▸ **Consigna**:
¿Puedes copiar literalmente el pasaje del artículo sobre reformas sencillas para el Estado argentino, desde "Mientras en Argentina" hasta "podríamos cambiarlas mañana?"?

▸ **Artículo**:

Mientras en Argentina se discuten grandes reformas fiscales, previsionales o laborales, hay transformaciones mucho más modestas —casi obvias— que podrían mejorar la vida cotidiana de millones con un mínimo de voluntad política. No requieren inversiones millonarias ni debates interminables, sino simplemente asumir que el sentido común también puede ser una política pública.

Estas ideas surgen de una premisa sencilla: ¿por qué seguimos haciendo las cosas de un modo que ya no tiene sentido, si podríamos cambiarlas mañana?

La primera de estas reformas tiene que ver con algo que debería estar resuelto hace años: el principio de que el Estado no puede exigirle al ciudadano lo que ya tiene en sus bases. Hoy, cualquier persona que haya intentado jubilarse, sacar una beca o tramitar un crédito con aval estatal sabe de lo que hablo: decenas de veces se le pide que presente su CUIL, su historia laboral, su título universitario, su domicilio, certificados, formularios que otro organismo estatal ya posee.

No hay razones técnicas que justifiquen esta redundancia. Lo que falta es una regla general que imponga la interoperabilidad mínima entre organismos públicos. En países como Estonia o Portugal, el ciudadano entrega una vez cada dato y no se le vuelve a pedir. La digitalización no se mide solo por la cantidad de trámites online, sino por la capacidad del Estado para hablar consigo mismo. Implementar en Argentina una ley de «once-only» (solo una vez) sería un gesto de respeto hacia el tiempo de los ciudadanos, pero también una medida de eficiencia fiscal (y mental).

La segunda propuesta es complementaria: crear una dirección de correo electrónico oficial para cada ciudadano al momento de sacar el DNI. No un portal más ni una nueva app que nadie revisa y que queda casi obsoleta en cada cambio de gobierno, sino una bandeja digital formal, de uso obligatorio y exclusivo para toda comunicación entre el Estado y el ciudadano. Como si fuera un domicilio electrónico, pero asignado de manera automática y universal. Ese mail —por ejemplo, numerodeDNI@argentina.gob.ar— sería el canal único para notificaciones legales, avisos de turnos, vencimientos de documentación, resultados de trámites, beneficios otorgados o requerimientos formales.

▸ **Datos guardados**:
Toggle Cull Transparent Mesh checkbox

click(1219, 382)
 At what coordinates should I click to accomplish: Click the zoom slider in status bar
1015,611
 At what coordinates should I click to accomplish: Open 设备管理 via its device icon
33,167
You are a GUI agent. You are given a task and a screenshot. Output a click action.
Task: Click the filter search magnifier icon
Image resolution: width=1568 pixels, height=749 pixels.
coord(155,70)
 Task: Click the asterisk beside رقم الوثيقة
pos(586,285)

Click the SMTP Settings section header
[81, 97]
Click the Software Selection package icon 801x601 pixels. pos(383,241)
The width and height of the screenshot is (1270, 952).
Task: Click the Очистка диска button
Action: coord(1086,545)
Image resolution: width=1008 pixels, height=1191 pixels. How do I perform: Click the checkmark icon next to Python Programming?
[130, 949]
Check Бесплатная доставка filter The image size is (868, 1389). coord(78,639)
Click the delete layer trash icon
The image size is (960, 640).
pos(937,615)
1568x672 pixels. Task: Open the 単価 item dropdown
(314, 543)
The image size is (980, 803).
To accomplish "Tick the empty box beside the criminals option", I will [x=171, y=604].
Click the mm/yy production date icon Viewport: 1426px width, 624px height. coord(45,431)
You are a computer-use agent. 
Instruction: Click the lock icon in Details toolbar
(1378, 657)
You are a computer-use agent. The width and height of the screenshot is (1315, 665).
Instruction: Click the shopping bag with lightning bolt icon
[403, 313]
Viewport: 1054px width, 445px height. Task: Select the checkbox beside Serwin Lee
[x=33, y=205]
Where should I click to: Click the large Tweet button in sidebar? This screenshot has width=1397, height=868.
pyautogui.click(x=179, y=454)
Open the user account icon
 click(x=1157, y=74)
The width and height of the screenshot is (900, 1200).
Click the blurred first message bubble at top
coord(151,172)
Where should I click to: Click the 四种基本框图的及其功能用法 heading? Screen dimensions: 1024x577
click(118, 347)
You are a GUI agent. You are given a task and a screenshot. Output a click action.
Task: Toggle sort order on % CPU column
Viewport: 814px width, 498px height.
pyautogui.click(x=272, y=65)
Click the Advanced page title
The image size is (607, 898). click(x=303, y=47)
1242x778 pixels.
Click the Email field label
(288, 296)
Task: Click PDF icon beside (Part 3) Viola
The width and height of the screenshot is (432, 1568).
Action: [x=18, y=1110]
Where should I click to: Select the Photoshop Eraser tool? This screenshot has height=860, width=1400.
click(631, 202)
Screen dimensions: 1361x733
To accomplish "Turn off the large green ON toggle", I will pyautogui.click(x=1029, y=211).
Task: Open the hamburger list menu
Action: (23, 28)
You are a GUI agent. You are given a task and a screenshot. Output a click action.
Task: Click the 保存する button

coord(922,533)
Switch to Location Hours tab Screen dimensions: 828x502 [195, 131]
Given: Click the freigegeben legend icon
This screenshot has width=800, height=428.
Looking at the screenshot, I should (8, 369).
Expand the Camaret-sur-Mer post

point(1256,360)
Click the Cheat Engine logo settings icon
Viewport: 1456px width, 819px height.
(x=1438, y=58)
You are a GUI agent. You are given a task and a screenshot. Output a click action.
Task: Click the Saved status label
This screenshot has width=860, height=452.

▸ **Respuesta**:
Mientras en Argentina se discuten grandes reformas fiscales, previsionales o laborales, hay transformaciones mucho más modestas —casi obvias— que podrían mejorar la vida cotidiana de millones con un mínimo de voluntad política. No requieren inversiones millonarias ni debates interminables, sino simplemente asumir que el sentido común también puede ser una política pública.

Estas ideas surgen de una premisa sencilla: ¿por qué seguimos haciendo las cosas de un modo que ya no tiene sentido, si podríamos cambiarlas mañana?